A worldwide food crisis that sent wheat, corn and rice prices to records and sparked riots earlier this year may be over after farmers boosted planting, a top official in India’s food ministry said.

“I don’t think there’s a crisis now,” said T. Nanda Kumar, the country’s food secretary, who is responsible for formulating food security policy in the world’s second-most populous nation. “Food will be available.”

Farmers from Australia to China have increased planting of wheat, corn, rice and soybeans, helping stockpiles gain from 30-year lows.

An end to the crisis may help countries including India and Egypt ease trade barriers and cool inflation that threatened to stoke social unrest.

The global production outlook for wheat and soybeans is “very good,” while rice is still expensive, Kumar said in an interview in New Delhi August 18.

“Rice is softening, but I don’t think it has softened adequately.”

Still, grain prices will remain higher than the average of the past five years even as production improves, he said.

Soaring food and energy prices increased the number of hungry people by about 50 million last year, according to the United Nations’ Food and Agriculture Organization.

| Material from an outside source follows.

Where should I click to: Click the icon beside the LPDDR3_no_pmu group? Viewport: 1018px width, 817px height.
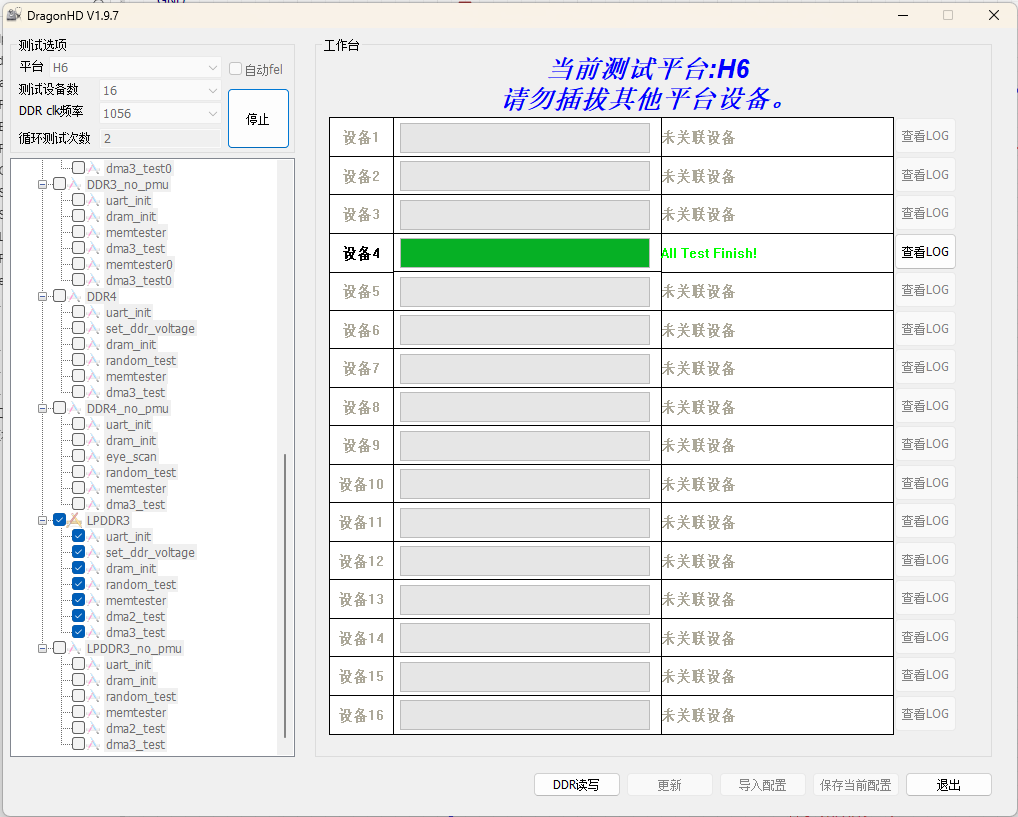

The food shortage spurred strikes in Argentina, riots in Cameroon, Burkina Faso, Morocco and Ivory Coast, and a crackdown on illicit exports in Pakistan and the Philippines.

The UBS Bloomberg Constant Maturity Commodity Index of 26 raw materials more than tripled in the past six years as global demand led by China outpaced supplies of crops and metals.

Price drop

Commodity prices slumped since July 3 as the dollar gained 6.8 percent against a gauge of six

major currencies in the past month and crude oil fell 22 percent from its record reducing the attraction of bio-fuels made from grains and sugar cane.

Rice has tumbled 29 percent from its record, while wheat and corn have dropped 35 percent and 26 percent from their peaks.

India, the second-biggest producer of rice and wheat, may need a second “green revolution” to meet food demand driven by rising incomes among its 1.1 billion people, Kumar said.

Monkombu Sambasivan Swaminathan, the 83-year-old agriculture scientist who spearheaded India’s first “green revolution” in the 1960s that made the country self-sufficient in food, has said the solution to higher farm output lies in providing better remuneration to growers.

“You may call it by any name, what we need is more food,” said Kumar.

India needs to increase its wheat and rice production by 3.5 million tons every year to meet its growing demand and cover emergencies, he said.

Supply shortfall

Supplies of farm products have not kept pace with demand from consumers who have become richer in the past five years as India’s economy registered the fastest economic expansion in its 60 years since independence.

The economy averaged 8.7 percent growth since 2003, the fastest pace after China among the world’s biggest economies.

“We’re trying to increase productivity in some areas by at least 50 percent,” using water management, seeds and fertilizers, Kumar said.

Production of grains such as rice, wheat and lentils has increased just 10 percent since 2000.

Food grain harvests rose to a record 230.7 million tons in the year ended June 30 from 209.8 million tons in 2000, according to the farm ministry.